Task requirements:
Only the lines from the one bearing "You are a computer-use" through the end of the listing belong in your response, restated word for word and without pictures.

Data section:
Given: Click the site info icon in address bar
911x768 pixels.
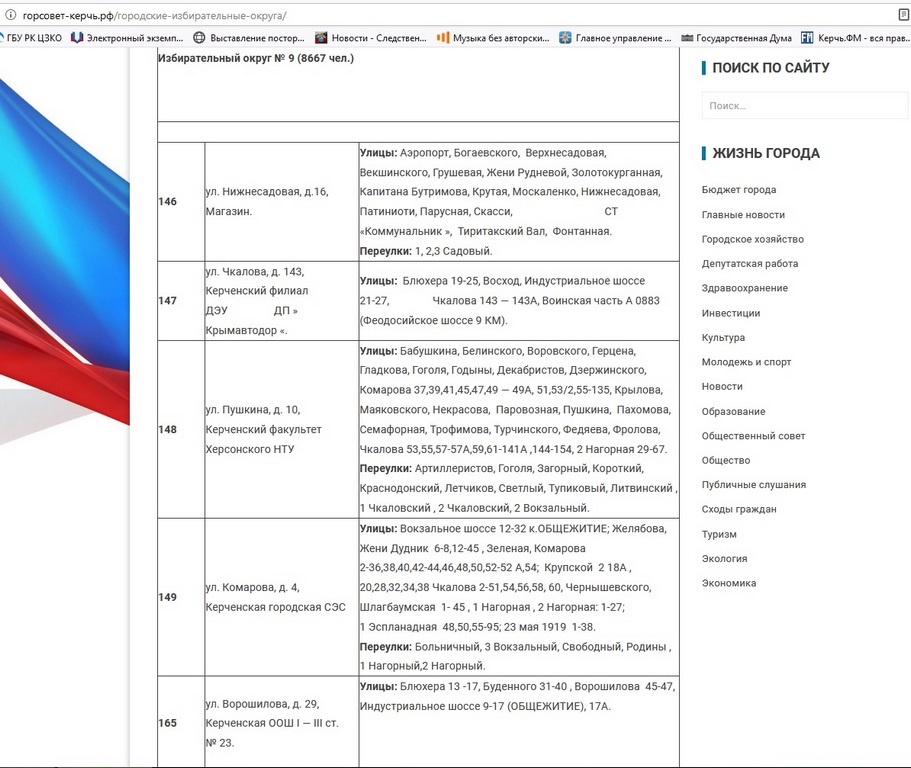Looking at the screenshot, I should [x=10, y=16].
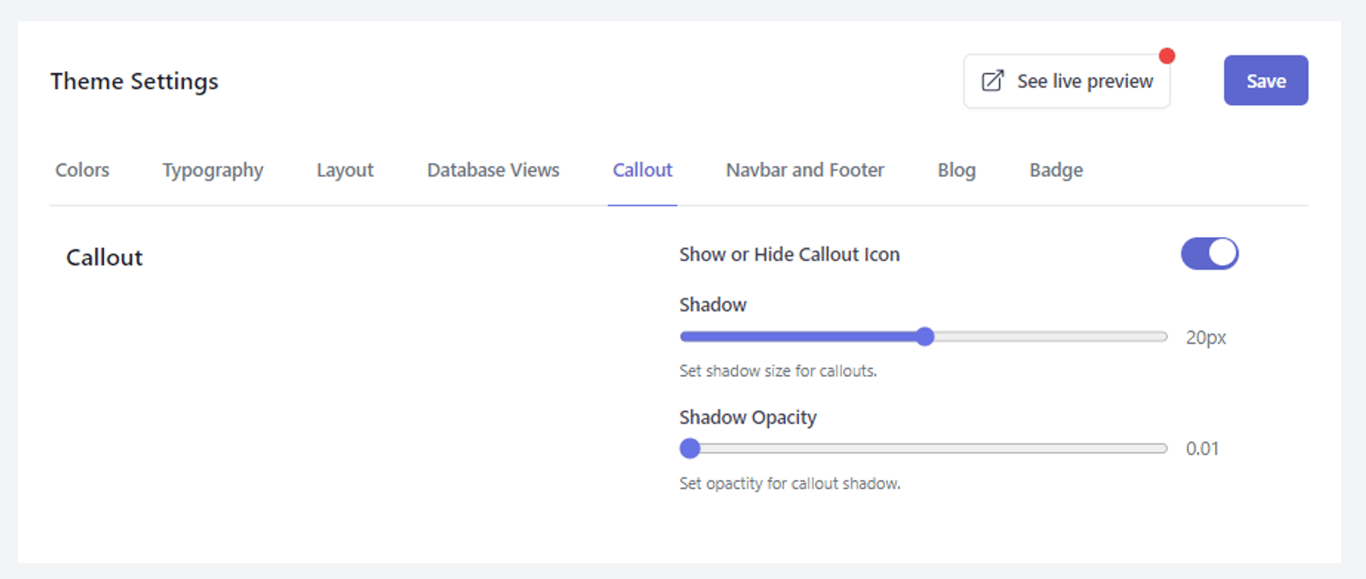Click the Theme Settings title
The width and height of the screenshot is (1366, 579).
click(x=134, y=81)
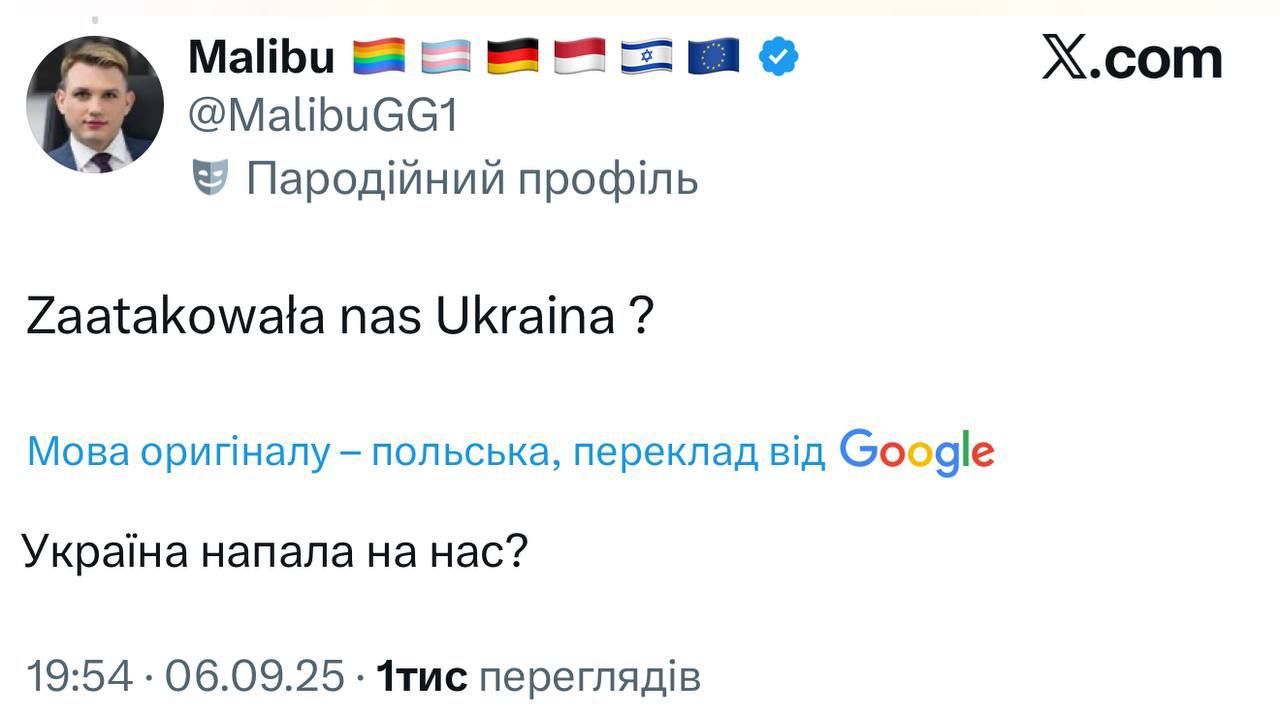Screen dimensions: 1280x715
Task: Select the translated text Україна напала на нас
Action: click(274, 551)
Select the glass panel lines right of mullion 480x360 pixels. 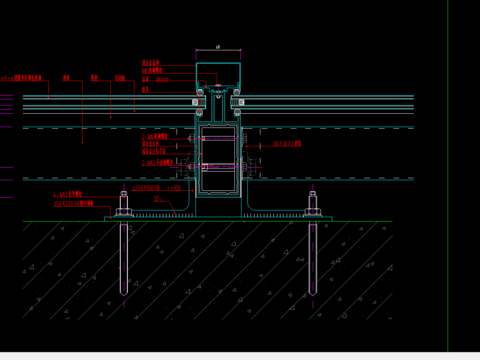coord(328,104)
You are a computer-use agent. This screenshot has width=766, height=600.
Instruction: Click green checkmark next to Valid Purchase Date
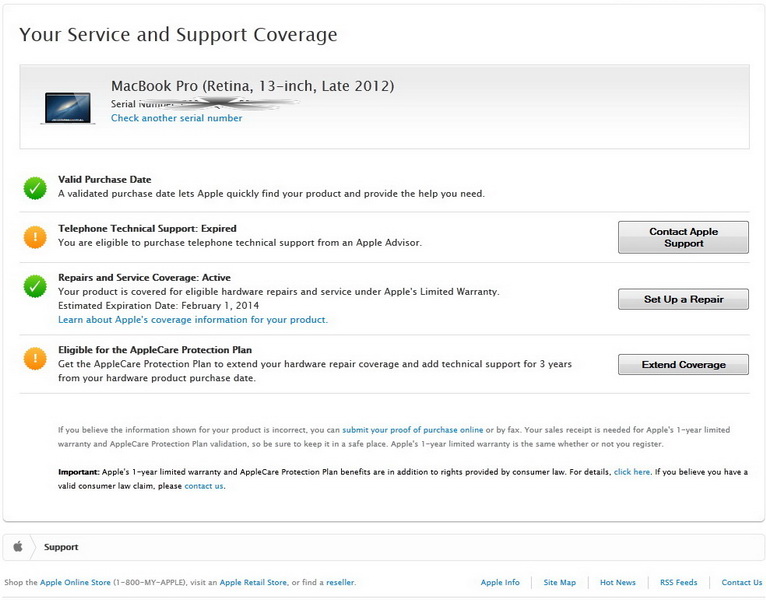35,187

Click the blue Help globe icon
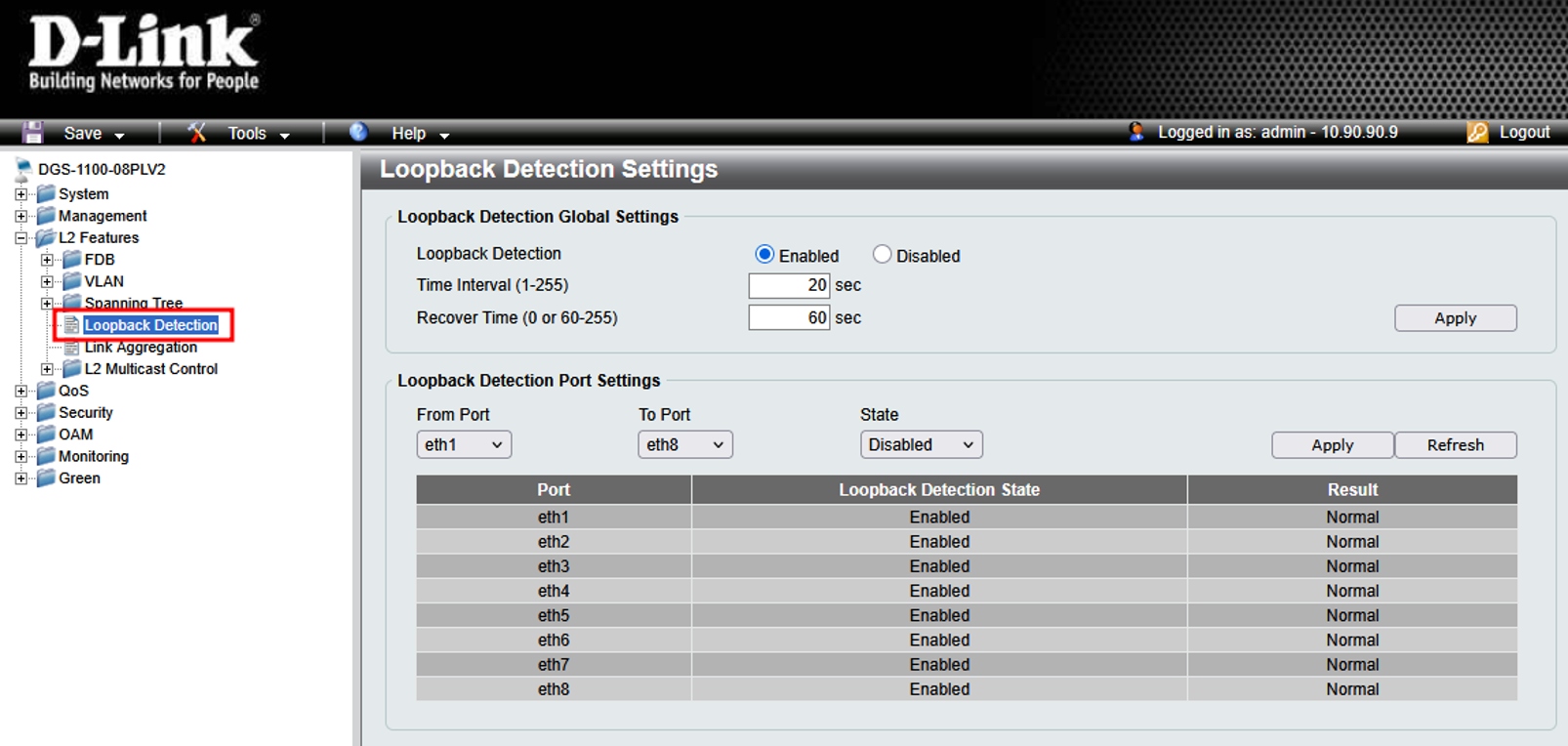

Reply to the task:
You are a computer-use agent. This screenshot has width=766, height=600.
Instruction: Click green checkmark next to Valid Purchase Date
35,187

Click the blue Help globe icon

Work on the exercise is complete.